The Wu Zuolai blogger shares some thoughts:
For the internet community, teasing the powerful seem to be a common source of joy and fun regardless of nationalities and cultures. For Americans it's to make fun of Bush and for Chinese it's to adapt the latest solemn slogan. Many adapted versions of the Eight Dos and Don'ts have popped up recently (zh), some funny, some ironic, some quite mean. There's even a version for bloggers now, from the research team at Bokee, one of the leading BSPs in China:
Advocate the order of Internet, don't disturb the order.
Freedom and sharing of Internet, not copy and hegemony.
Be creative on Internet, not addictive to it.
Speak right language to communicate, don't abuse language.
Be honest and trustworthy, not selling oneself to benefits.
Surf the net civilized and obey the law, don't cheat and break the law.
Be a good netzien and well-behaved blogger, not a gangster-like netizen and bad blogger.
However, to be a member in the communist party or a government official one can not avoid such thing. The internet not only gives birth to satirical pieces but also serves as a guide for everyone to use ‘The Eight’ in their news reports, essays, public speeches and even offers a method to memorize these lengthy slogans in under three minutes (zh). Hence everyone can see how the serious moral education has been playfully turned into a superficial ceremony by the creative netizens.

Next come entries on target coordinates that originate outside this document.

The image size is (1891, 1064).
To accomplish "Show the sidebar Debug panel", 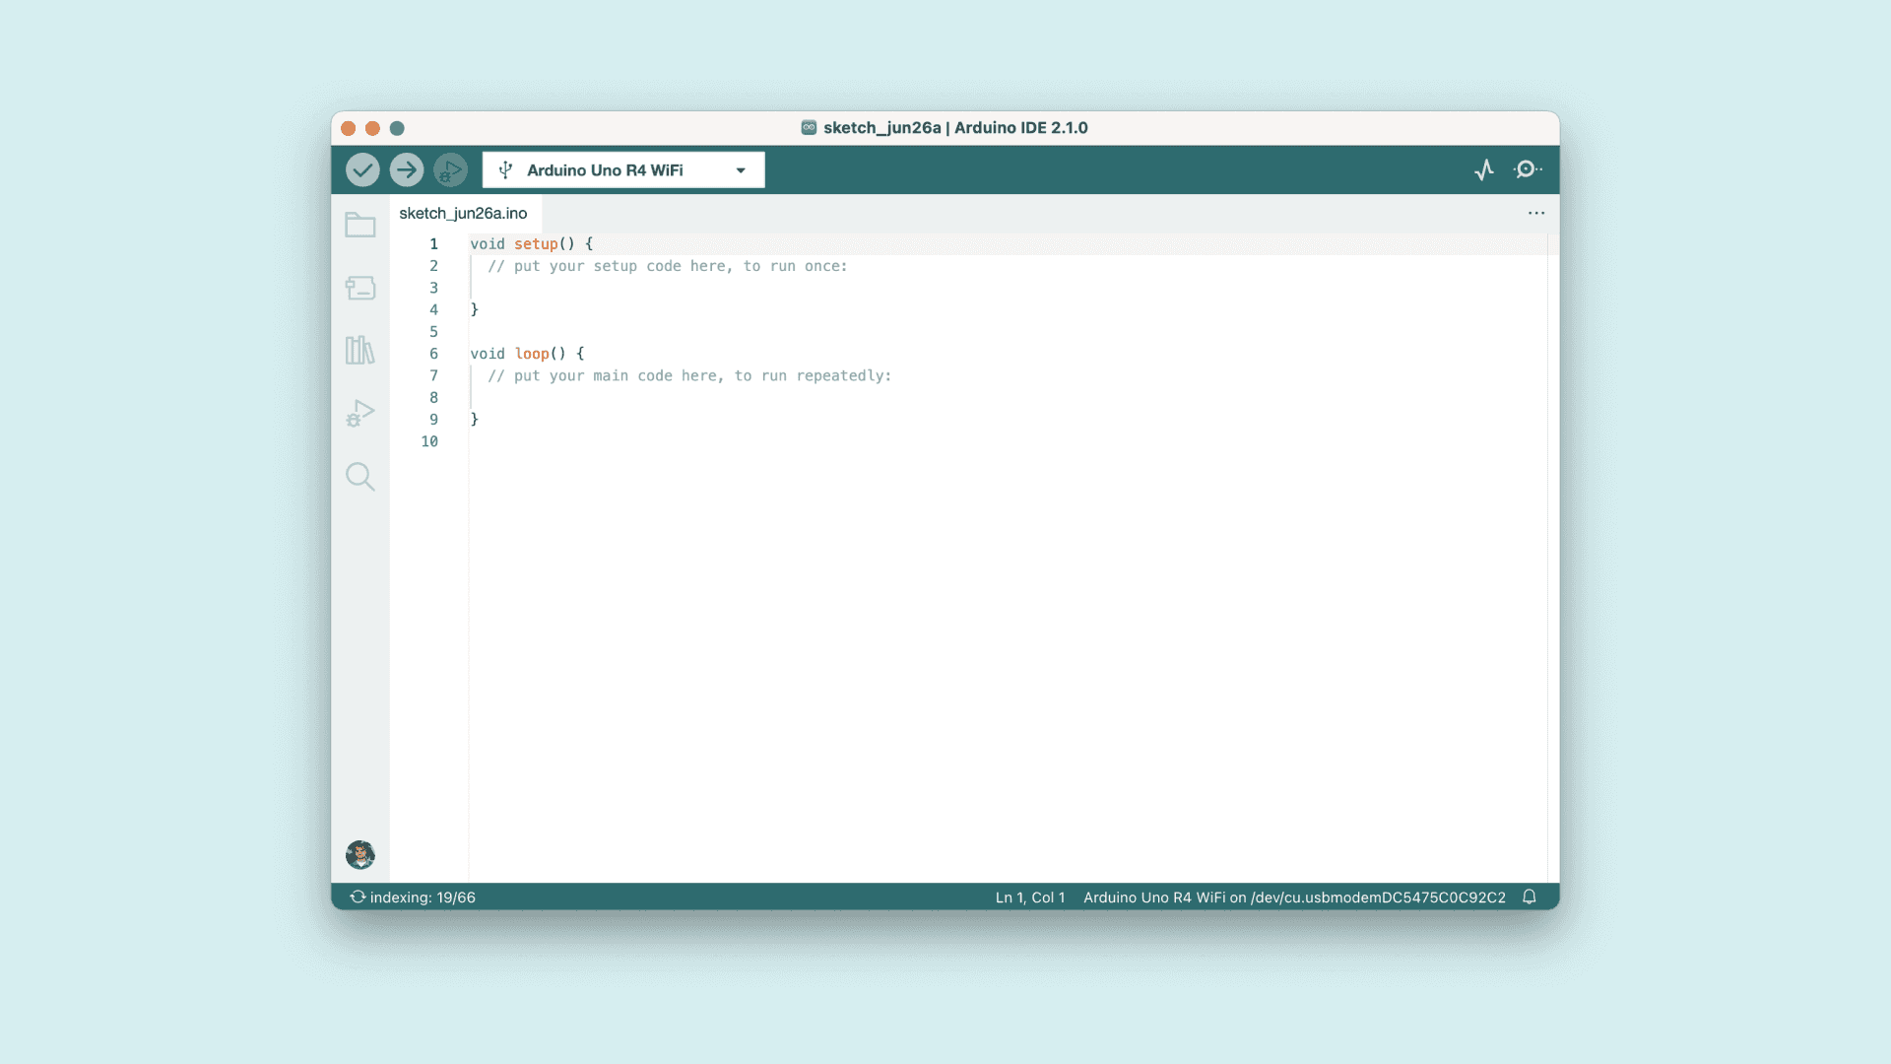I will 359,413.
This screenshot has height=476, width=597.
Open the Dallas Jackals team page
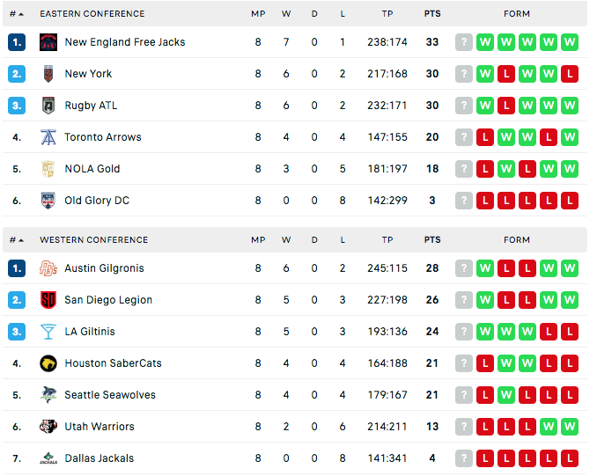tap(100, 458)
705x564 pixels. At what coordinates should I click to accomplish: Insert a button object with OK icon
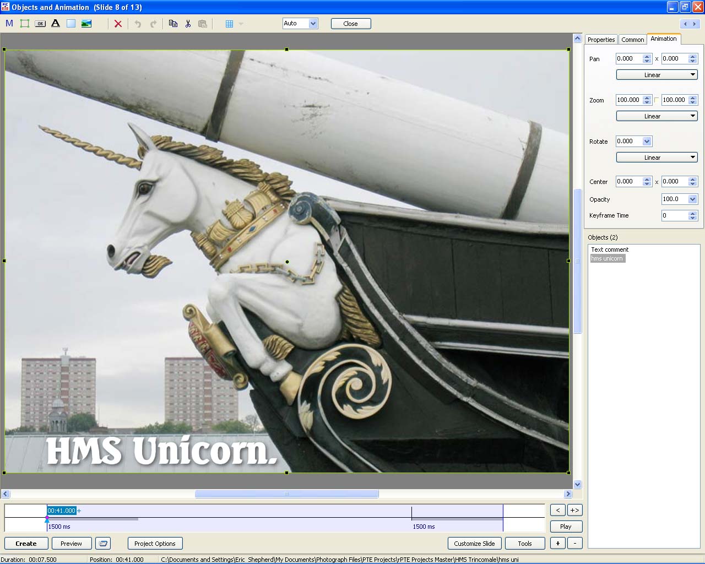(40, 24)
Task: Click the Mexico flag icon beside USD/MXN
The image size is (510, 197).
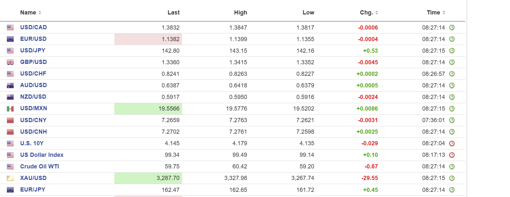Action: tap(10, 109)
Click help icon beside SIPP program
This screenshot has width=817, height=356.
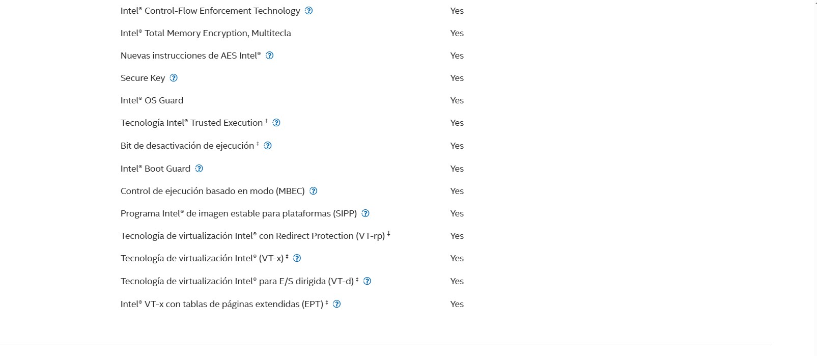click(365, 213)
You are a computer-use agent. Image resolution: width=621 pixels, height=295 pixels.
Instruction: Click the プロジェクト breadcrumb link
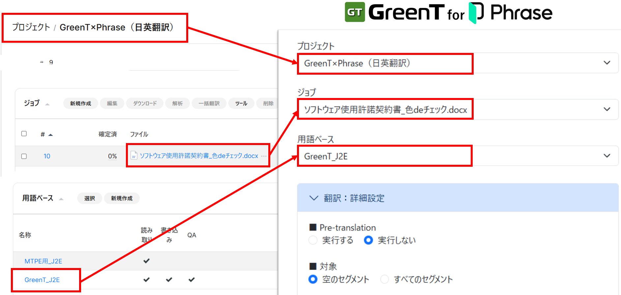[31, 27]
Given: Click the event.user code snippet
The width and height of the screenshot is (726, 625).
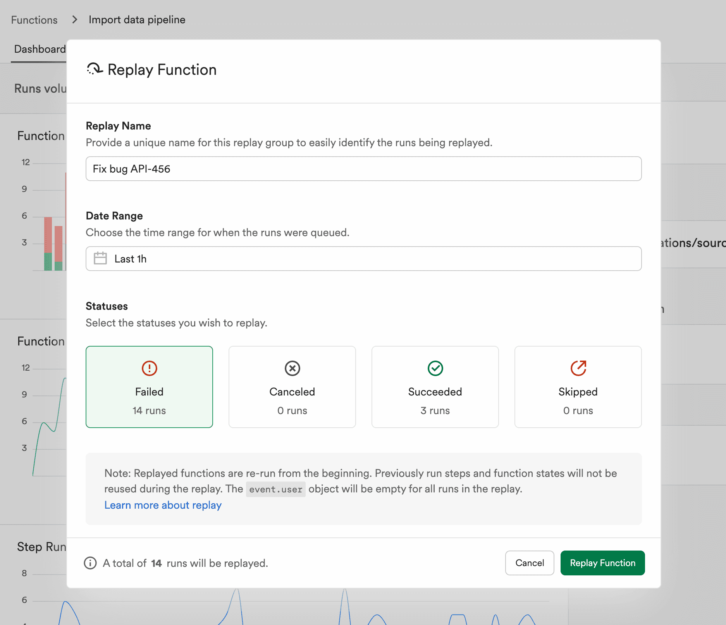Looking at the screenshot, I should coord(276,489).
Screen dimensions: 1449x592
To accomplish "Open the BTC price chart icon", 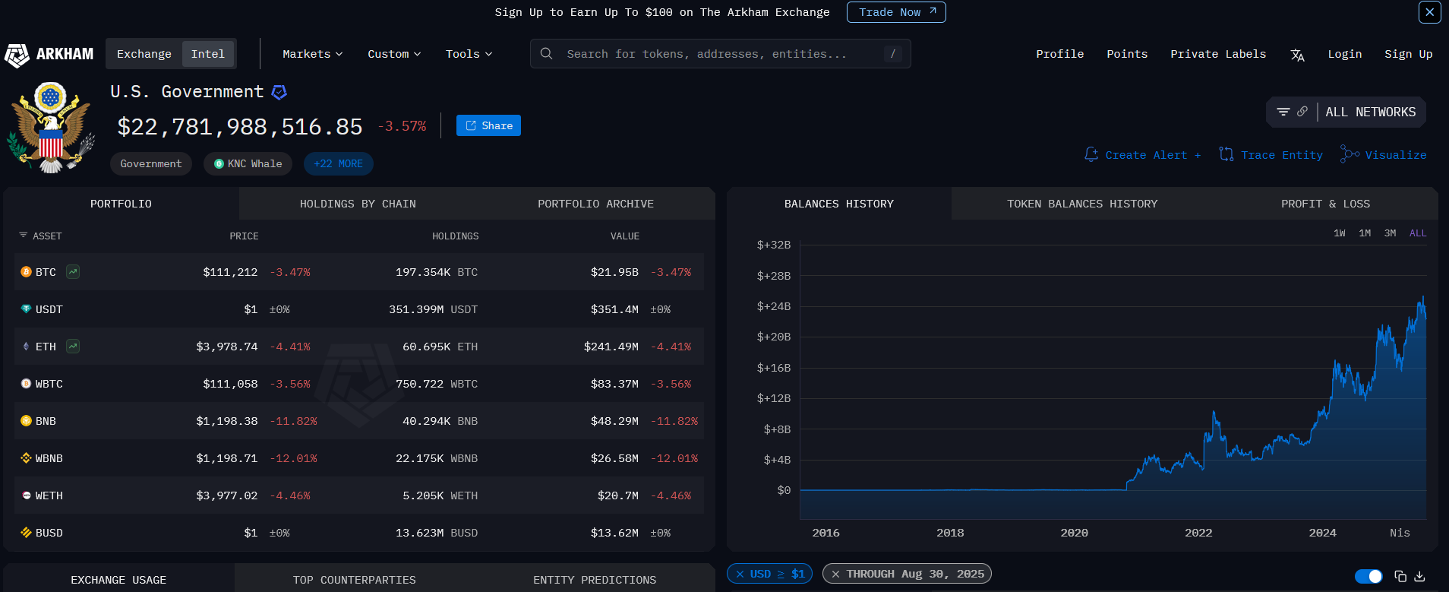I will pyautogui.click(x=73, y=272).
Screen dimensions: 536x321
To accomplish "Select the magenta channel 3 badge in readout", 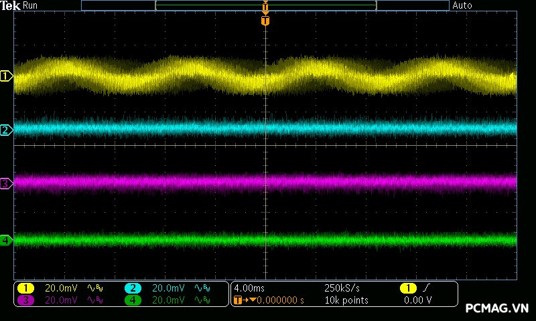I will (25, 300).
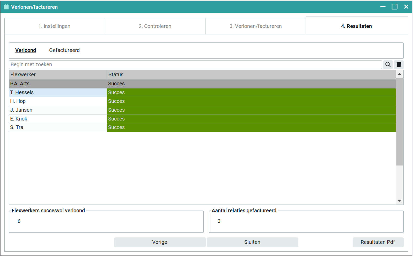Click into the 'Begin met zoeken' search field
This screenshot has width=413, height=256.
[x=195, y=65]
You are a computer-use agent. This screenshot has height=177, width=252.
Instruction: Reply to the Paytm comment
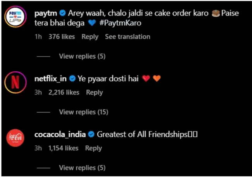(x=90, y=37)

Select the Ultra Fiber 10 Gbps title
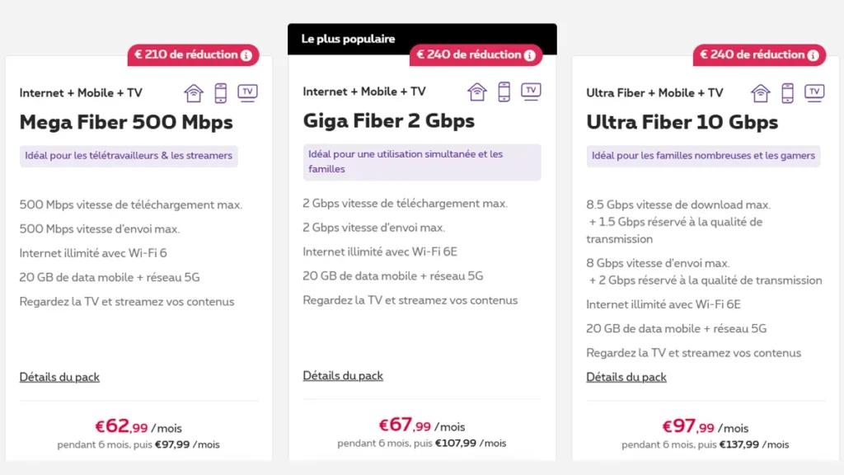(x=682, y=123)
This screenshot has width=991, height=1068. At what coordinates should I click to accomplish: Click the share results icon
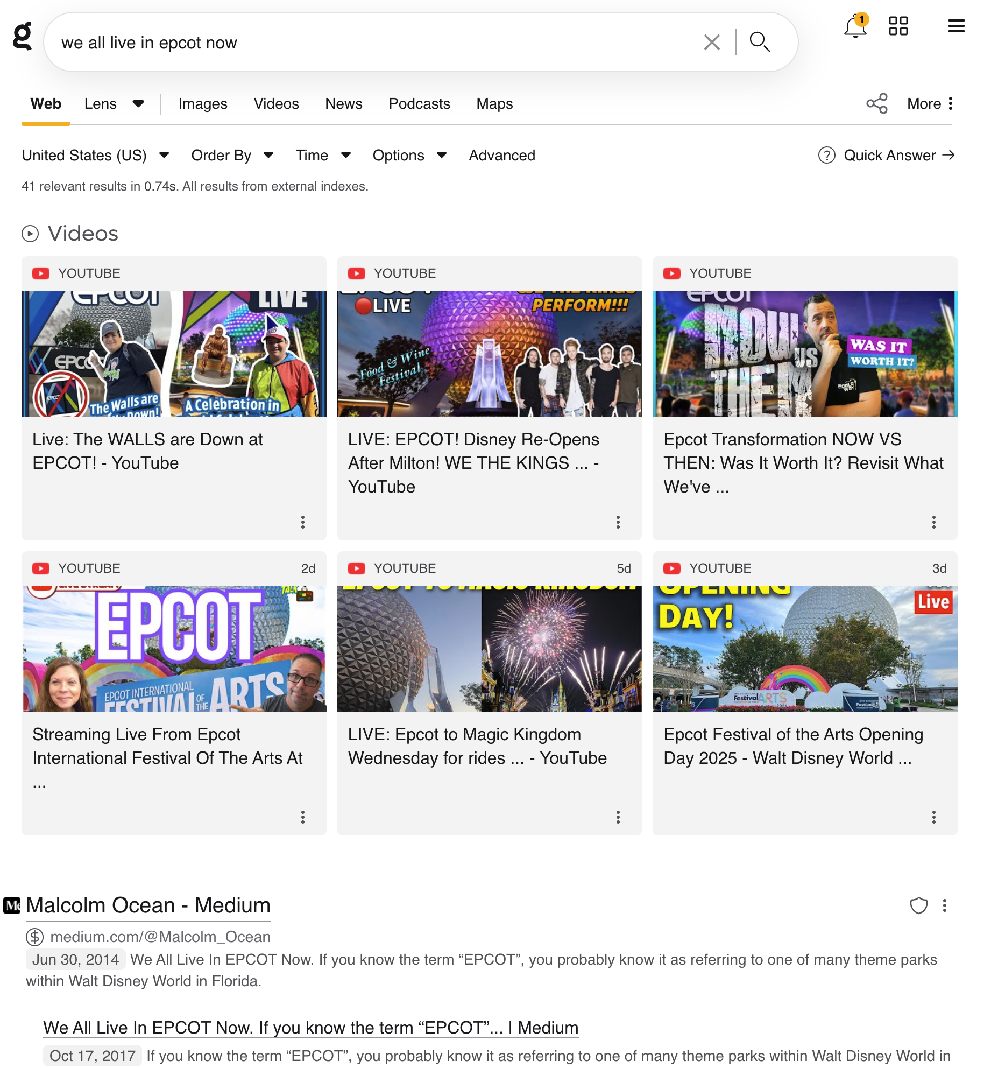876,103
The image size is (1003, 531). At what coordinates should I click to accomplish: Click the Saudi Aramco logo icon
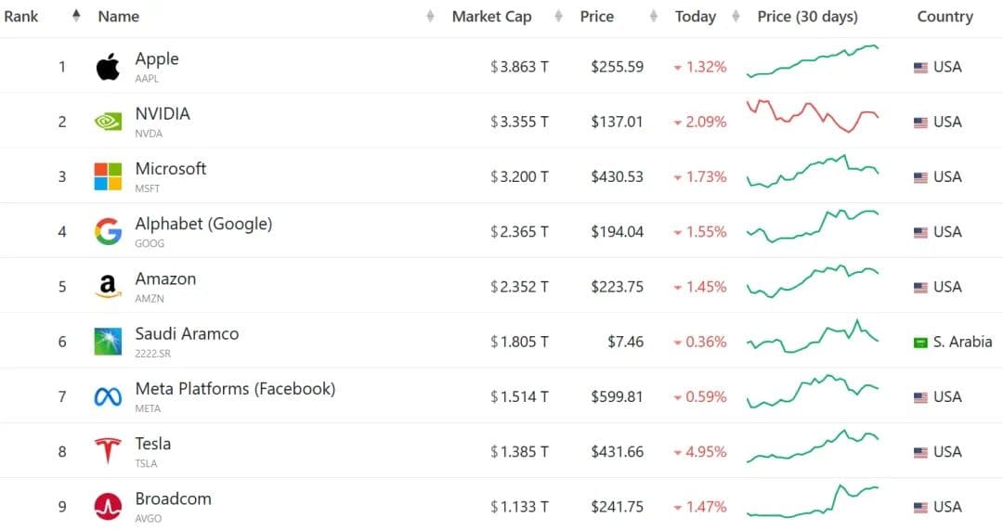pos(108,342)
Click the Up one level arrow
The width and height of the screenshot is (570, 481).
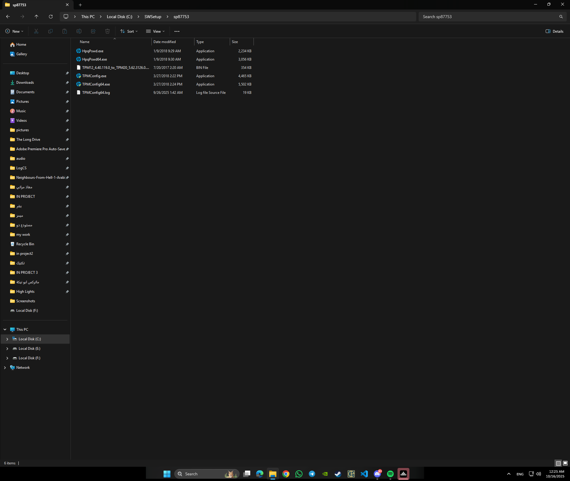pos(36,17)
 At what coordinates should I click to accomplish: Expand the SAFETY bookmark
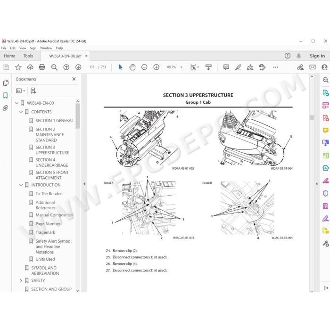(21, 281)
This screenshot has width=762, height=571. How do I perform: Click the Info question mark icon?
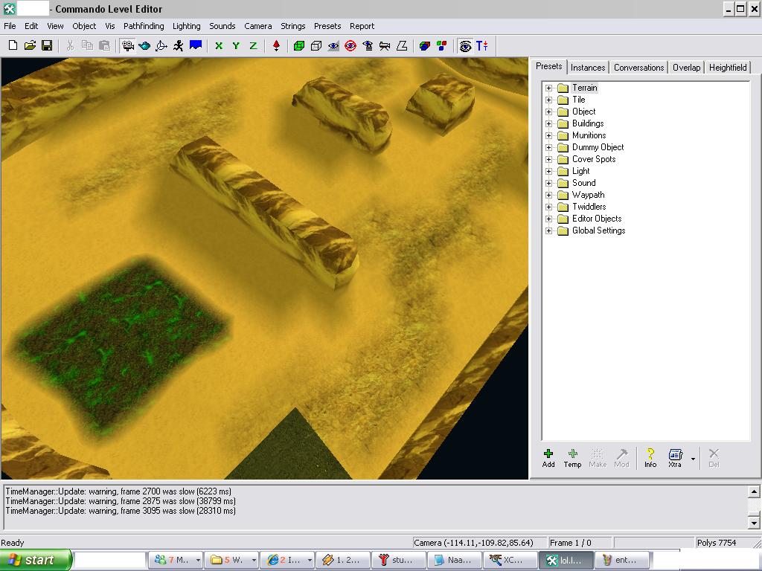[x=650, y=457]
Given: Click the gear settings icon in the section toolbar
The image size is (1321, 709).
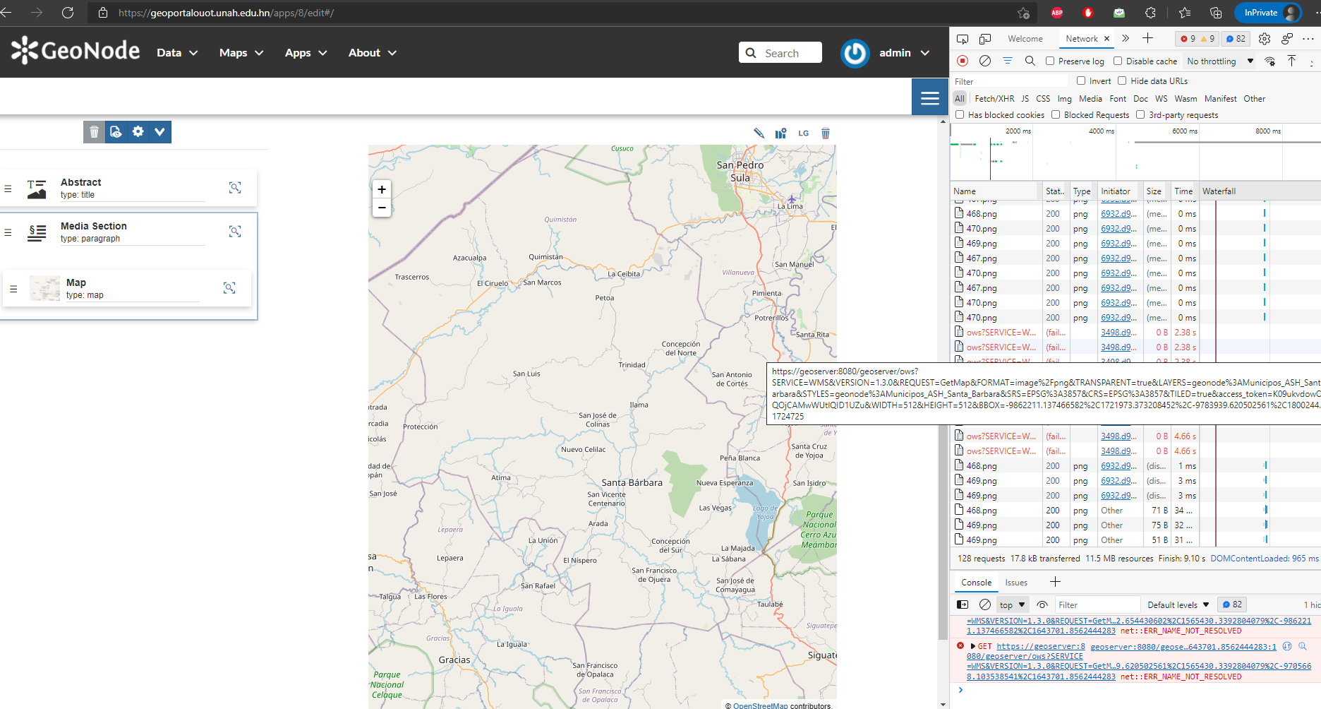Looking at the screenshot, I should point(138,131).
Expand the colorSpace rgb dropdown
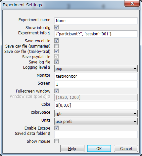142x156 pixels. pos(96,113)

Shortly after this campaign was announced, Wang Xiaofeng, blogger of the hugely popular entertainment blog Massage Milk without explanation or the least bit of irony stopped writing posts of his own altogether and began pasting articles on raising farm animals and the various properties of natural gasses in Chinese, Russian and German until this short notice towards the end of April:
Then nothing but more borrowed socialist content straight until earlier this week when Wang wrote a short request asking for all bloggers planning to link to his site to both note clearly sources and authors, and to delete all links to any previous posts, as Wang himself had already taken them down. The facade, although both impressive and hilarious in and of itself, seems to be losing ground to his even funnier natural state as the past few days have seen a series of well-chosen news releases illustrating various governmental hypocrisies and not-so-subtly mocking the new campaign.